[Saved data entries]

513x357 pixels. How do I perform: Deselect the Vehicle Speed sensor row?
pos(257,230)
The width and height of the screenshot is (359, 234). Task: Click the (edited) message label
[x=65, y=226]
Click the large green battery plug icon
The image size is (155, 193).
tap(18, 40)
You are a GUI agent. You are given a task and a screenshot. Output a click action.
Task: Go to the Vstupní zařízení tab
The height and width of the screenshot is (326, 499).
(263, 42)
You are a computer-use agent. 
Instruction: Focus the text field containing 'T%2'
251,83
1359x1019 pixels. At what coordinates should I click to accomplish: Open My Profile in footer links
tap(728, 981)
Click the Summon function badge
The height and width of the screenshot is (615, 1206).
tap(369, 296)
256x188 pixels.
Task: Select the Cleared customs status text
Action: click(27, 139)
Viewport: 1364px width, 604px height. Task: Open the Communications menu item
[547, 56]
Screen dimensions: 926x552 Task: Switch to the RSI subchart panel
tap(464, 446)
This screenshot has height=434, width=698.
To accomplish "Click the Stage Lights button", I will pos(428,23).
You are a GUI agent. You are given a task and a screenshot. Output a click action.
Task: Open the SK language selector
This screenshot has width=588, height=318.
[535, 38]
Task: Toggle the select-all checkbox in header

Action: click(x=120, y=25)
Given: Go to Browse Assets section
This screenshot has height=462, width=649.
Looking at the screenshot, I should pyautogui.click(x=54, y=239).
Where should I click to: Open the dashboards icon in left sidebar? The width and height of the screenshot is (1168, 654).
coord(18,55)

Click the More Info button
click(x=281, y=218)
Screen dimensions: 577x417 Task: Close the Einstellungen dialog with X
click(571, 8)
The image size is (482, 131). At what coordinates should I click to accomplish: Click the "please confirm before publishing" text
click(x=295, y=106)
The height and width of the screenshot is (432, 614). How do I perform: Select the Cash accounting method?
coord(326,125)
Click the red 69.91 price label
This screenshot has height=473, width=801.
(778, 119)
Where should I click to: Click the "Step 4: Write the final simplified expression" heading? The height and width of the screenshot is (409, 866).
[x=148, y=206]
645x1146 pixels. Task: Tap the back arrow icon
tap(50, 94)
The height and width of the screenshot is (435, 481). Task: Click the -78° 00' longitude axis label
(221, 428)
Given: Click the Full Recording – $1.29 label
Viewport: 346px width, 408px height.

- _What the exercise asks_:
Set down every entry again, exactly as written.

- _Solution to this exercise_:
513x357 pixels. How do I perform: Deselect the Vehicle Speed sensor row?
pos(257,230)
The width and height of the screenshot is (359, 234). Task: Click the (edited) message label
[x=65, y=226]
Click the large green battery plug icon
The image size is (155, 193).
tap(18, 40)
You are a GUI agent. You are given a task and a screenshot. Output a click action.
Task: Go to the Vstupní zařízení tab
The height and width of the screenshot is (326, 499).
(263, 42)
You are a computer-use agent. 
Instruction: Focus the text field containing 'T%2'
251,83
1359x1019 pixels. At what coordinates should I click to accomplish: Open My Profile in footer links
tap(728, 981)
Click the Summon function badge
The height and width of the screenshot is (615, 1206).
tap(369, 296)
256x188 pixels.
Task: Select the Cleared customs status text
Action: click(27, 139)
Viewport: 1364px width, 604px height. Task: Open the Communications menu item
[547, 56]
Screen dimensions: 926x552 Task: Switch to the RSI subchart panel
tap(464, 446)
This screenshot has height=434, width=698.
To accomplish "Click the Stage Lights button", I will pos(428,23).
You are a GUI agent. You are given a task and a screenshot. Output a click action.
Task: Open the SK language selector
This screenshot has width=588, height=318.
[535, 38]
Task: Toggle the select-all checkbox in header

Action: click(x=120, y=25)
Given: Go to Browse Assets section
This screenshot has height=462, width=649.
Looking at the screenshot, I should pyautogui.click(x=54, y=239).
Where should I click to: Open the dashboards icon in left sidebar? The width and height of the screenshot is (1168, 654).
coord(18,55)

Click the More Info button
click(x=281, y=218)
Screen dimensions: 577x417 Task: Close the Einstellungen dialog with X
click(571, 8)
The image size is (482, 131). At what coordinates should I click to accomplish: Click the "please confirm before publishing" text
click(x=295, y=106)
The height and width of the screenshot is (432, 614). How do I perform: Select the Cash accounting method?
coord(326,125)
Click the red 69.91 price label
This screenshot has height=473, width=801.
(778, 119)
Where should I click to: Click the "Step 4: Write the final simplified expression" heading? The height and width of the screenshot is (409, 866).
[x=148, y=206]
645x1146 pixels. Task: Tap the back arrow icon
tap(50, 94)
The height and width of the screenshot is (435, 481). Task: Click the -78° 00' longitude axis label
(221, 428)
Given: Click the Full Recording – $1.29 label
Viewport: 346px width, 408px height.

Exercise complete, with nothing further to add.